Laurent Kling sort son premier album solo à La Pastèque : Evan, Evans, une plongée poétique au cœur d’une existence banale. Âmes sensibles, lisez !

Evan est rond. Evan est seul. Evan est comme tout le monde. Il est simple, peut-être insignifiant. Il assiste à sa propre vie et trouve de la poésie dans l’ordinaire, se nourrit de la beauté du monde. Dès le début du récit, Evan apparaît comme un personnage un peu pathétique, mais optimiste. Il tente d’apprendre à chanter à son canari. Mais, tel un mauvais augure, celui-ci se contente de ronronnements monotones qui semblent évoquer la routine, l’enfermement dans la grisaille insipide du quotidien. 

Voulant prendre soin de son volatile, Evan le nourrit avec affection d’un ver de terre fraîchement déterré dans le jardin.

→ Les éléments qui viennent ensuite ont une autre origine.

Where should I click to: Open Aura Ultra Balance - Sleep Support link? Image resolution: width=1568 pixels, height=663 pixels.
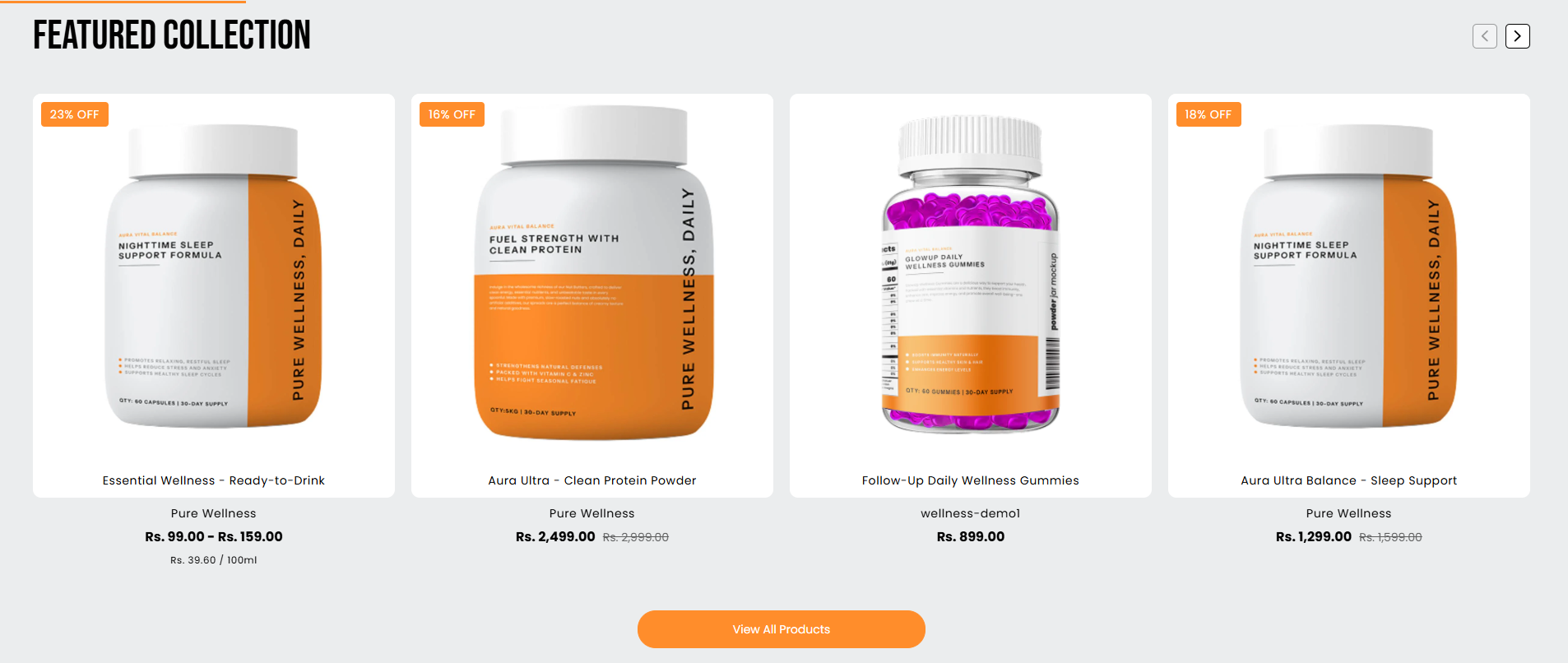(x=1349, y=480)
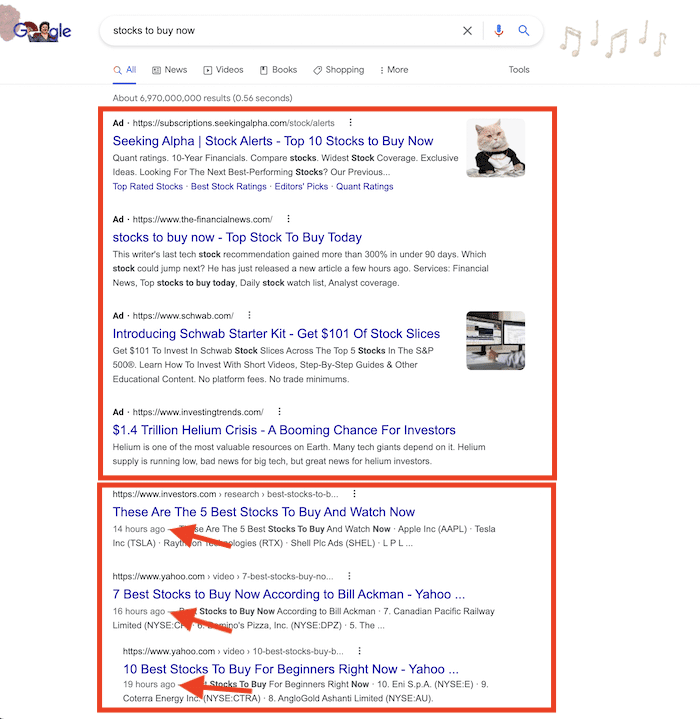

Le lendemain matin, le pauvre homme découvre son ami inanimé dans sa cage. Le choc est rude, la dépression, immédiate. En quelques cases, la déchirure du deuil laisse place à une complète déchéance. 

Mais, le canari sort de terre, ressuscite, et, ouvrant grand sa gueule pour en faire sortir le ver, offre, enfin, des profondeurs de son immortalité, un chant à son maître. Alors qu’Evan renaît sous une douce mélodie, un ami sonne à sa porte. Un ami ? Un profiteur égoïste, plutôt, mais Evan ne semble pas s’en soucier. Il le laisse démolir sa maison dans une suite rocambolesque d’aventures, tuer son oiseau, et, enfin, carrément, l’envoyer sur la lune pour lui louer la première maison lunaire. 

Malgré toutes ces péripéties qui privent Evan de tout ce qu’il possède et aime, notre bonhomme tout rond ne dit rien. Car Evan n’est pas un être hors du commun, il n’est pas un héros. Il ne changera pas le monde et il ne s’opposera pas à celui qui le manipule. Il assiste à sa propre existence dans le silence, sans se plaindre, retrouvant le sourire ici et là, se contentant de ce que la vie, simplement, lui prête. Et si la vie n’est pas si belle, il n’en reste pas moins que même depuis la lune, Evan retombe toujours sur ses pieds. 

À la première lecture, Evan, Evans dégage une certaine tristesse : pauvre être que cet Evan qui se laisse vivre sans s’opposer à rien, soumis au monde ! Pourtant, à force d’attention portée à la douceur du traitement visuel et narratif, l’optimisme reprend sa place bien méritée. Après tout, Evan, s’il n’est pas plus heureux qu’un autre, n’a pas non plus l’air malheureux. Il se sort de toutes ses aventures, pas plus sonné par sa chute de la lune que par la vie. On ne l’envie pas, mais on ne le plaint pas non plus, et on finit par se régaler pleinement de son existence burlesque et touchante.

Ce récit tout en lenteur s’apprivoise ainsi au fil des pages et des lectures comme un apprentissage de la simplicité. C’est une histoire en peu de mots, un récit sur la solitude et la passivité. Trois parties, trois temps pour pénétrer dans l’existence d’un personnage commun et poétique. Le dessin est simple et l’album a des allures années 50 plutôt charmantes. Profitons-en pour souligner l’excellent travail de la maison d’édition La Pastèque qui, fidèle à ses habitudes, a créé un bel objet littéraire dont on jouit avec un plaisir certain.